• [Saved data entries]
Content starts
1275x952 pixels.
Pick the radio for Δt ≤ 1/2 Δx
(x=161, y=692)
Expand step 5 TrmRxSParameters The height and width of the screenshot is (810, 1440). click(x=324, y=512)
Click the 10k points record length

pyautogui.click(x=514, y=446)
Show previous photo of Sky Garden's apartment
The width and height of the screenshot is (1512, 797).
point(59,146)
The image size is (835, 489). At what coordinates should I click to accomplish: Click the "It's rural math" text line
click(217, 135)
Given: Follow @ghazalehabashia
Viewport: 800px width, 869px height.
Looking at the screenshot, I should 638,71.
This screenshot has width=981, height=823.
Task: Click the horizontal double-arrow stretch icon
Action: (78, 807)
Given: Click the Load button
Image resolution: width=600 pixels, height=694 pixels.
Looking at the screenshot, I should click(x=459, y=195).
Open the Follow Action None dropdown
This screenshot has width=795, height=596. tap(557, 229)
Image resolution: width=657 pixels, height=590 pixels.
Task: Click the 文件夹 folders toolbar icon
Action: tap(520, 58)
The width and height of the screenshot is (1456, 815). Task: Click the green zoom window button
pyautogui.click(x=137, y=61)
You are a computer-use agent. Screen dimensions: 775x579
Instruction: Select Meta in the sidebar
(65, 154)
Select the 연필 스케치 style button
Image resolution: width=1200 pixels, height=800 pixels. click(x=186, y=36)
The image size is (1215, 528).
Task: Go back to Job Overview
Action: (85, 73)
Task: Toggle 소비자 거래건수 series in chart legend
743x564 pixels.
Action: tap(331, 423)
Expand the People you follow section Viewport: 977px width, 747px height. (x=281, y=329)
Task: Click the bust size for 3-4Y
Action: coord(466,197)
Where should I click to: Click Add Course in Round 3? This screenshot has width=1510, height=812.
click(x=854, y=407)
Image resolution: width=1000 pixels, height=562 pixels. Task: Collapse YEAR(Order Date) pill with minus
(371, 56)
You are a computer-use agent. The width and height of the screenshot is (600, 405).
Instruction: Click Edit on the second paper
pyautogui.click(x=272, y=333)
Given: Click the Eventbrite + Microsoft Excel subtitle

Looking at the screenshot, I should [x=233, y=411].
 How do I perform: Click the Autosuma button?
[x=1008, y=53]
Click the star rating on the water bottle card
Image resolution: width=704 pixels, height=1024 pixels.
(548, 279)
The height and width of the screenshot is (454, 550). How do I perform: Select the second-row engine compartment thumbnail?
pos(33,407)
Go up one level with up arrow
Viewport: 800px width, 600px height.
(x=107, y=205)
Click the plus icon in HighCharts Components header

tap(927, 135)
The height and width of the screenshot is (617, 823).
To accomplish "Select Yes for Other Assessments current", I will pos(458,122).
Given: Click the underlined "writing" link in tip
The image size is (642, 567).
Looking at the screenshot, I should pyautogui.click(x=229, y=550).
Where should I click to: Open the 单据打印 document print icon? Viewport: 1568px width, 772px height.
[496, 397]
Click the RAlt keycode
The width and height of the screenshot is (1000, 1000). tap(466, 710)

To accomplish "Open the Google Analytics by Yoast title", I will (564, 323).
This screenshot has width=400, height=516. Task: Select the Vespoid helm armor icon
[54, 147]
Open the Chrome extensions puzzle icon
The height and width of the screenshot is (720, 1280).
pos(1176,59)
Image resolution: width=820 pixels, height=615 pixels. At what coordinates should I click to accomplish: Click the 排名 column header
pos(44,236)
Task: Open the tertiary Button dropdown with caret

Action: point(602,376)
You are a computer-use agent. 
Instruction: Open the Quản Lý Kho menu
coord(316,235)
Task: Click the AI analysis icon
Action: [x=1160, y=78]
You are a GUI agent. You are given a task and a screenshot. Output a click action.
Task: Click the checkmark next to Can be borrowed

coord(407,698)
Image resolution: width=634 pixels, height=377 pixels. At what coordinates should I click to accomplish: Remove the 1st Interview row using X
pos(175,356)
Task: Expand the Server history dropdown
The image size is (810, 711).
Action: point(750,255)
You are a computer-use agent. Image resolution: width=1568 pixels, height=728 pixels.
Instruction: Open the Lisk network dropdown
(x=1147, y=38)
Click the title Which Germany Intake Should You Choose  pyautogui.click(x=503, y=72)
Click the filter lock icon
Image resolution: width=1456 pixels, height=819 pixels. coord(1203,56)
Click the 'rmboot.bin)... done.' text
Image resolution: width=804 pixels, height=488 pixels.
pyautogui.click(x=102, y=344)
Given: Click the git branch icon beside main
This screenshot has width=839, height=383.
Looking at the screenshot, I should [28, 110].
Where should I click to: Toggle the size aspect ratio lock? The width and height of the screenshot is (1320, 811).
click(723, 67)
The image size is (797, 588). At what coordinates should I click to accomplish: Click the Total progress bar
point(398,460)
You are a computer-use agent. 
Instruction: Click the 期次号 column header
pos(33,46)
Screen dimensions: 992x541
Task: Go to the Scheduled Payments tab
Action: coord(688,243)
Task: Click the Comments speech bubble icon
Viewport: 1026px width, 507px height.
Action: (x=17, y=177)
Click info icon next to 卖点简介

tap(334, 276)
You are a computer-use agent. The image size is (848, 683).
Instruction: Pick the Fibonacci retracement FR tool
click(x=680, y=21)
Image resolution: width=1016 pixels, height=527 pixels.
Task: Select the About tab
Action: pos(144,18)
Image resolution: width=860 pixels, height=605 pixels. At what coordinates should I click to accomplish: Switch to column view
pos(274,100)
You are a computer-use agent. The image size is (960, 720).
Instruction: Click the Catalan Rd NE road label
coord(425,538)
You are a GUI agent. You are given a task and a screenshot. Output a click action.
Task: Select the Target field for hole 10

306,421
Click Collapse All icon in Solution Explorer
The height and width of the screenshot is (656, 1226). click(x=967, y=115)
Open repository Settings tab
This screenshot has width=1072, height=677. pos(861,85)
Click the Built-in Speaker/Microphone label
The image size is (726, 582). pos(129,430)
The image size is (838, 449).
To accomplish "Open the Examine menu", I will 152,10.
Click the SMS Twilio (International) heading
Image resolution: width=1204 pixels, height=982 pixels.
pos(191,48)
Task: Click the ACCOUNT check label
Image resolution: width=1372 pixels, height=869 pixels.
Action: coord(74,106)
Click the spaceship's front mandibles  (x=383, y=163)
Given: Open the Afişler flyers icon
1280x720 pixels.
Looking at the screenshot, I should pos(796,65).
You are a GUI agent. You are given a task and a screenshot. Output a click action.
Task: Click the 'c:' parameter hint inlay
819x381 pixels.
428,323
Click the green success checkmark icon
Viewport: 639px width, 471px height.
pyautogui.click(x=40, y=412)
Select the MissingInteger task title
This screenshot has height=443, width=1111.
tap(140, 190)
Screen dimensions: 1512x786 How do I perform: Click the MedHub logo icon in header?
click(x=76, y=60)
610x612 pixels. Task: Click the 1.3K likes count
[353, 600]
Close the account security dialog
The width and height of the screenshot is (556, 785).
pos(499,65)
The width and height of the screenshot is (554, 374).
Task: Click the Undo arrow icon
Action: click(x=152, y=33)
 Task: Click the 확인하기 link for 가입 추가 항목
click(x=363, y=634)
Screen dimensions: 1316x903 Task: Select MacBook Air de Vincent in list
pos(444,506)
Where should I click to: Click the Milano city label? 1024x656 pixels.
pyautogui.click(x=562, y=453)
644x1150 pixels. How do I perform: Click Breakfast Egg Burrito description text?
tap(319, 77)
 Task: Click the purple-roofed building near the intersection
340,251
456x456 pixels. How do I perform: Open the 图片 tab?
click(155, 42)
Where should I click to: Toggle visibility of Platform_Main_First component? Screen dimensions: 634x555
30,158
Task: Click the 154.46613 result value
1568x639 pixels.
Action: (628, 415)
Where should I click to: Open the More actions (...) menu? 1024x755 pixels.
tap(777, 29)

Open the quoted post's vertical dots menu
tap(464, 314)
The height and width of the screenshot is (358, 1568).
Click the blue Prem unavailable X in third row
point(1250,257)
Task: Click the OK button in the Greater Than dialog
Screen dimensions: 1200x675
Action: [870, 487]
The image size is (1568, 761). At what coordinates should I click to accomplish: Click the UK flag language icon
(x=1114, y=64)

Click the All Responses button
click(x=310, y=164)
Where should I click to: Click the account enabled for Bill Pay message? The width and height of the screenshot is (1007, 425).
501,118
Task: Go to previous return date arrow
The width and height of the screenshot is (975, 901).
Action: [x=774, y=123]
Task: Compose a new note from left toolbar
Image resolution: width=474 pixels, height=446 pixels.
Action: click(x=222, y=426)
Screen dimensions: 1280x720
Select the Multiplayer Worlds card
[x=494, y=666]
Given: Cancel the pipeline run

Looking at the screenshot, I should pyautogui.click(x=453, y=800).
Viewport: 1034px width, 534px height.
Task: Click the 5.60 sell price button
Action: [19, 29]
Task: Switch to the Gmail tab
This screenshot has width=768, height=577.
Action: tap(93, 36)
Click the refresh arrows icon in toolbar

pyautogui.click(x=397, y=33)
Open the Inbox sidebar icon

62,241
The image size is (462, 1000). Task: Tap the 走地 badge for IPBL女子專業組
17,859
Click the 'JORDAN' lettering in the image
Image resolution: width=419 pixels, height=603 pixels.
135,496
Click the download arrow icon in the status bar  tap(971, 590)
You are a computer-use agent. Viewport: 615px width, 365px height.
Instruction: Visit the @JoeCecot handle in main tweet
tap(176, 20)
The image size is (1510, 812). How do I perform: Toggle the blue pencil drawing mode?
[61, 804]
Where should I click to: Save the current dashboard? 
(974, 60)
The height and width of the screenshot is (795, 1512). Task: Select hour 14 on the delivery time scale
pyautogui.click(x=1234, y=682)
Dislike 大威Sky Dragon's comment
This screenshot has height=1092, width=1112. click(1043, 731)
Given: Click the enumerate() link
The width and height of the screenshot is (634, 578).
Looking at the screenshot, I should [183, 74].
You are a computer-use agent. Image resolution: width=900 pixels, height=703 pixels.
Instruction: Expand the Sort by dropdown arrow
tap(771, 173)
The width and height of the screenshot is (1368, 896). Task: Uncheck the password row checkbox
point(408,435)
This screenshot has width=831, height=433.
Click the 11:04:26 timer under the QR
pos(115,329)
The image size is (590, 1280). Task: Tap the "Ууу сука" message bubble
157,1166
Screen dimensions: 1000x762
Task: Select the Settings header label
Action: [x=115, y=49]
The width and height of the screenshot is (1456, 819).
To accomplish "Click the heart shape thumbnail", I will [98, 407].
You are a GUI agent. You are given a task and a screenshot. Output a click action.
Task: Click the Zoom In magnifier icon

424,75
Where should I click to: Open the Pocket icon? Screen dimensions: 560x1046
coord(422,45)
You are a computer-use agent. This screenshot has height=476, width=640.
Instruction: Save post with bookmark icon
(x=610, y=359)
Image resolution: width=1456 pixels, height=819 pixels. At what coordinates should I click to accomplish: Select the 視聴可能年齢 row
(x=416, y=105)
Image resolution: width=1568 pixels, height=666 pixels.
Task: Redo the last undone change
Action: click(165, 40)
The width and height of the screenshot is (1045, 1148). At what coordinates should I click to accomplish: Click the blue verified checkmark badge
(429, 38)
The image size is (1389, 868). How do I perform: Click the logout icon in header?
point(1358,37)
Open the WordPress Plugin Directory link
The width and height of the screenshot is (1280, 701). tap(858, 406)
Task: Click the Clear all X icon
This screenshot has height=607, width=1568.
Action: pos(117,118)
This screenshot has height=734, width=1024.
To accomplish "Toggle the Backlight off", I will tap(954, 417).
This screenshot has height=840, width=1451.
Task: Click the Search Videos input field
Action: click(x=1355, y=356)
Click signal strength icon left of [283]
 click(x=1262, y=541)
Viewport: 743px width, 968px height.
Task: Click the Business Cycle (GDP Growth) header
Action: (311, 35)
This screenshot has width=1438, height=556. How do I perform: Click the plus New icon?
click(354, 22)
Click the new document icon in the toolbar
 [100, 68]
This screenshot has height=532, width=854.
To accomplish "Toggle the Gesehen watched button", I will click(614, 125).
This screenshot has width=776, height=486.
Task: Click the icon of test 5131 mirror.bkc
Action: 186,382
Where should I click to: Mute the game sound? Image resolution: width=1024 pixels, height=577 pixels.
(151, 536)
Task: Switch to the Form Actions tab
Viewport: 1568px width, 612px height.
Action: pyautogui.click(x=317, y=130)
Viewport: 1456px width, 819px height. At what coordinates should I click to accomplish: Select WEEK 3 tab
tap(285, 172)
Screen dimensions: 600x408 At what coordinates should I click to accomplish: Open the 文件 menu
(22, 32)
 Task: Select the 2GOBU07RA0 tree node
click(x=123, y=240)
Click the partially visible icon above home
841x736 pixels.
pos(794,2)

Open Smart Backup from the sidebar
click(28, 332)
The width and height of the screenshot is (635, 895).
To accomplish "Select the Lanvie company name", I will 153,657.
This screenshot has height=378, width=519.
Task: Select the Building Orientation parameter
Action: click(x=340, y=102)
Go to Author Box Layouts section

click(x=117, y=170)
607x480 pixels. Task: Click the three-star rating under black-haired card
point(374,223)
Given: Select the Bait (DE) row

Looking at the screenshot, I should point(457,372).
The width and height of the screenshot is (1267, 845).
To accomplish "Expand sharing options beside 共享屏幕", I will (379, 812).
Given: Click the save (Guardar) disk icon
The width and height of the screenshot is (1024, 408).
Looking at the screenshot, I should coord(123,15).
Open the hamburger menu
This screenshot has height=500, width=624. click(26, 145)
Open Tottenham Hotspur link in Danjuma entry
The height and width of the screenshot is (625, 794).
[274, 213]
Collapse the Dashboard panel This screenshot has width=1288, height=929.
Content ends
Looking at the data above, say how many lines include the string "previous" and add nothing.

• [Output below] 2